(How to complete this task): Retyping should cover only the lines from the one containing "This screenshot has height=362, width=635." through the final line of the records, with pictures omitted.

Recorded data
══════════════════════════════

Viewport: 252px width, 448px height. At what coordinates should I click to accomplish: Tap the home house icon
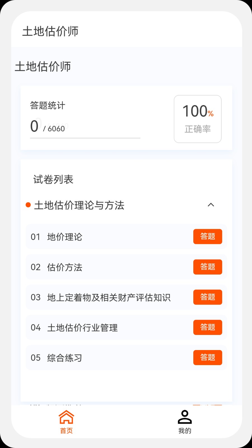pyautogui.click(x=66, y=417)
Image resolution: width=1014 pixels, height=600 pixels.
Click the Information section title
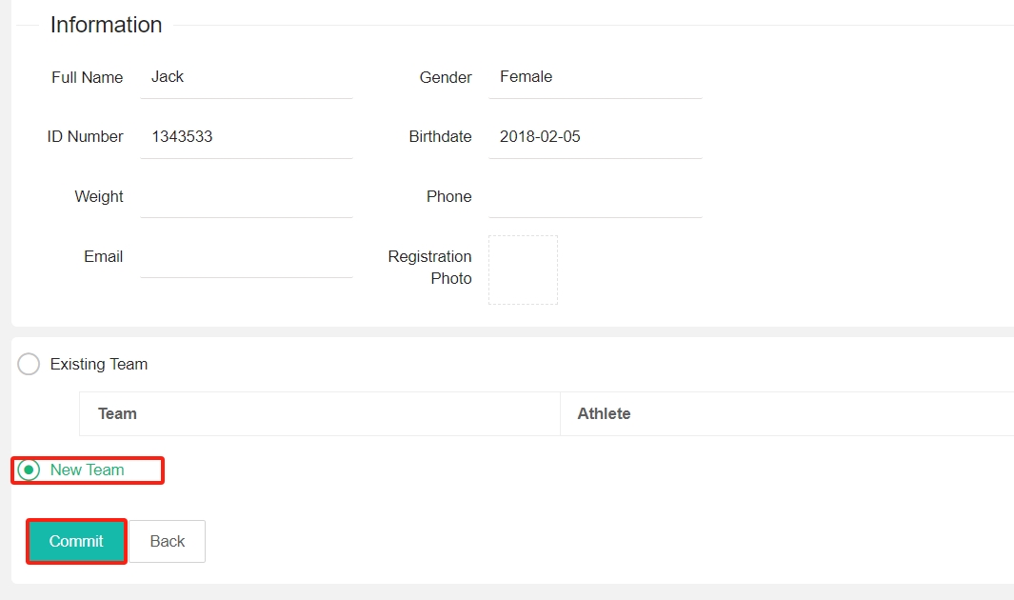(x=106, y=25)
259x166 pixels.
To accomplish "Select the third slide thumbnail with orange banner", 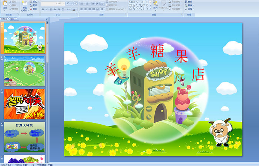I will click(24, 104).
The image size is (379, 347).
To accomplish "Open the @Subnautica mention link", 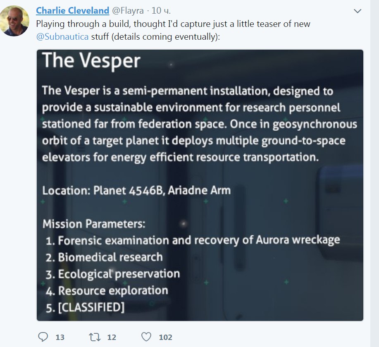I will [62, 37].
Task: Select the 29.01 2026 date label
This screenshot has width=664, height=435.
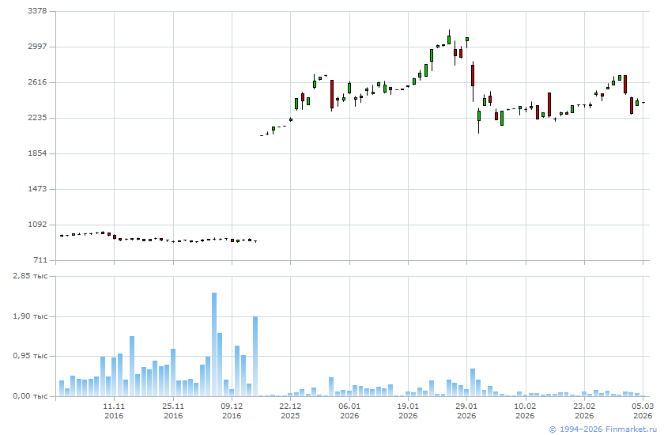Action: 466,410
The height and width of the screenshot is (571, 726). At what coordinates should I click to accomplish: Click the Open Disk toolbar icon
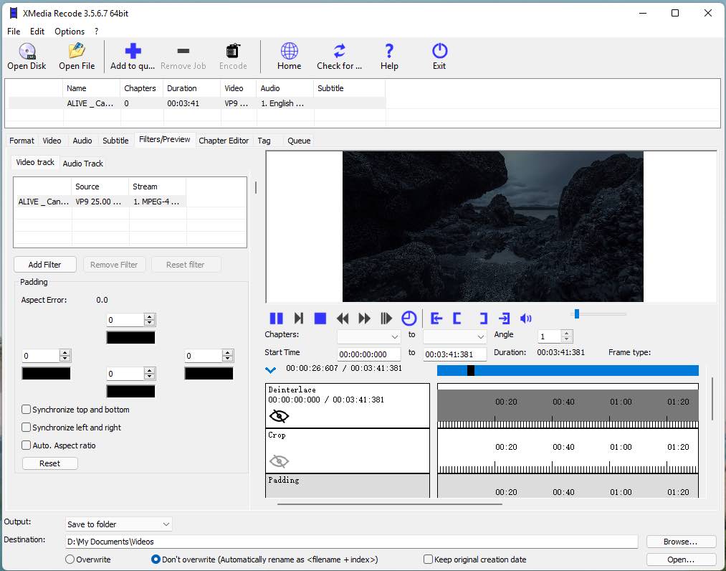pos(27,51)
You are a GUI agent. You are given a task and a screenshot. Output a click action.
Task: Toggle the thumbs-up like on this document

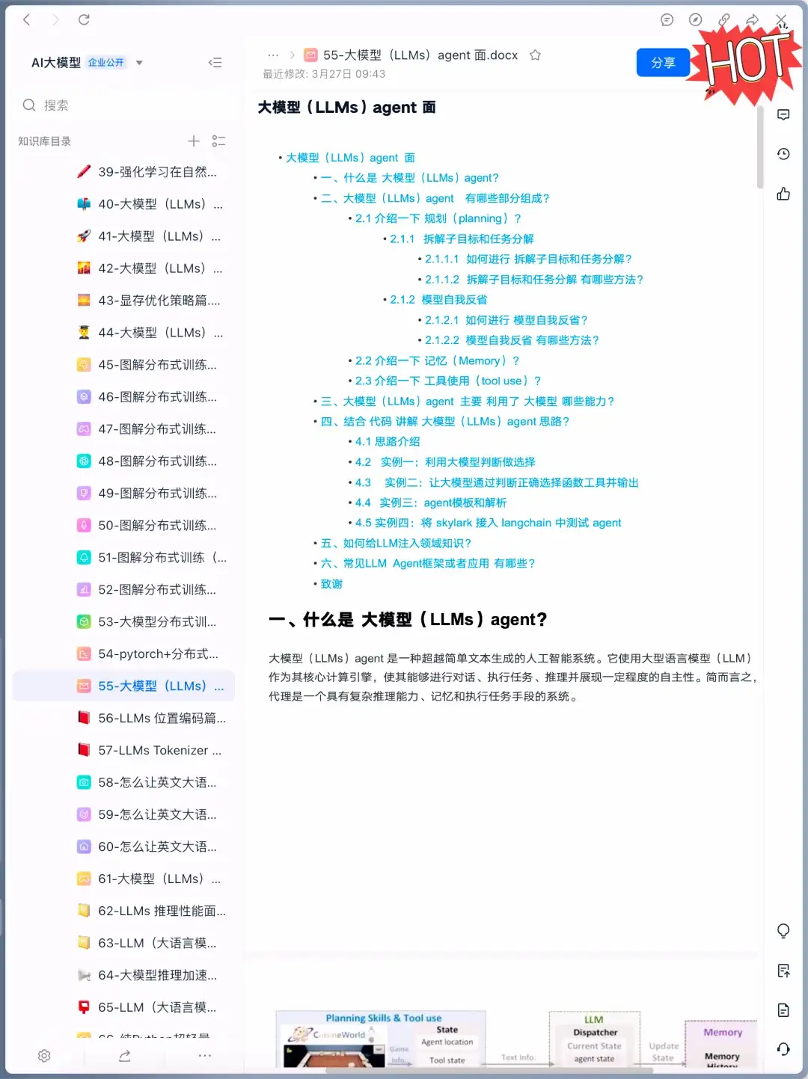pos(783,193)
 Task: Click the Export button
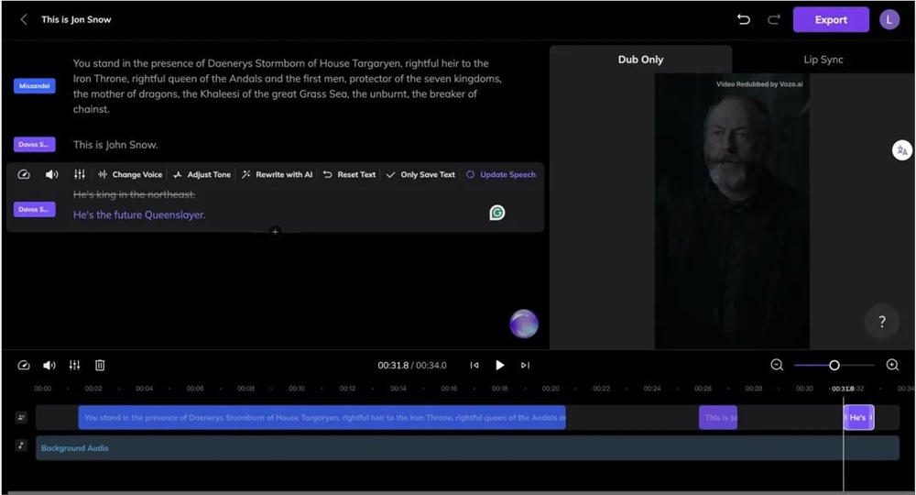(x=831, y=19)
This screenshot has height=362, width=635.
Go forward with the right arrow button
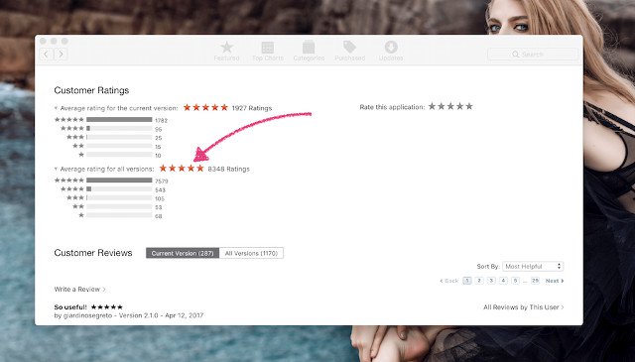[x=61, y=55]
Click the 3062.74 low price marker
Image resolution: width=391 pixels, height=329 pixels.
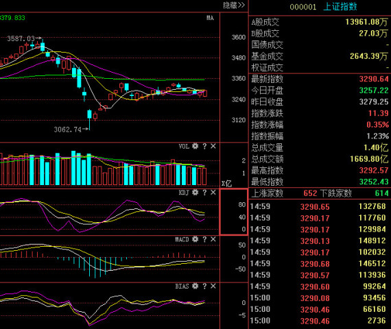tap(68, 130)
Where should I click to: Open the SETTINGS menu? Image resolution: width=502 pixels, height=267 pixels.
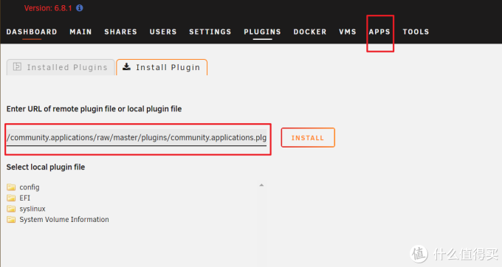[x=210, y=32]
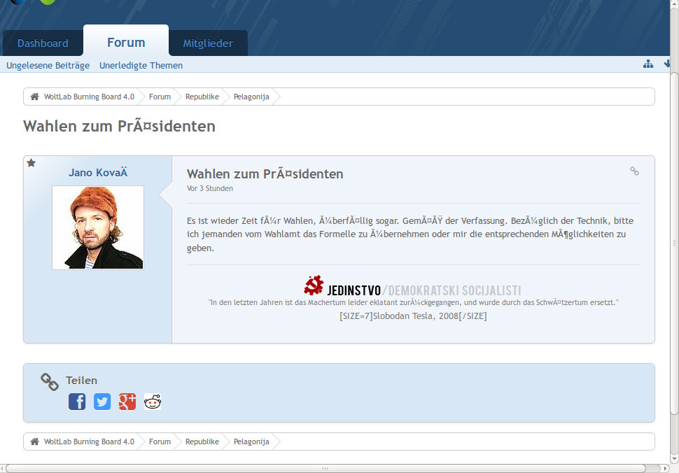Click the author's avatar photo
This screenshot has width=679, height=473.
coord(98,227)
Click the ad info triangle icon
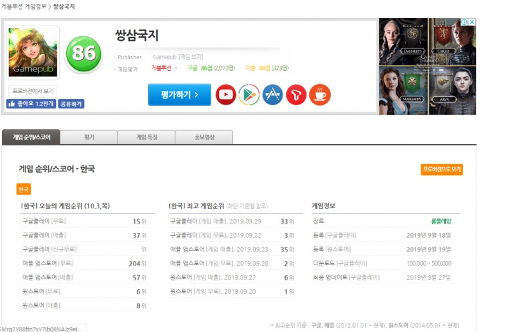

══════════════════════════════

(Problem solution):
This screenshot has height=362, width=635.
Go forward with the right arrow button
[x=61, y=55]
Click the 3062.74 low price marker
Image resolution: width=391 pixels, height=329 pixels.
tap(68, 130)
Where should I click to: Open the SETTINGS menu? Image resolution: width=502 pixels, height=267 pixels.
[x=210, y=32]
Click the author's avatar photo
This screenshot has width=679, height=473.
coord(98,227)
Click the ad info triangle icon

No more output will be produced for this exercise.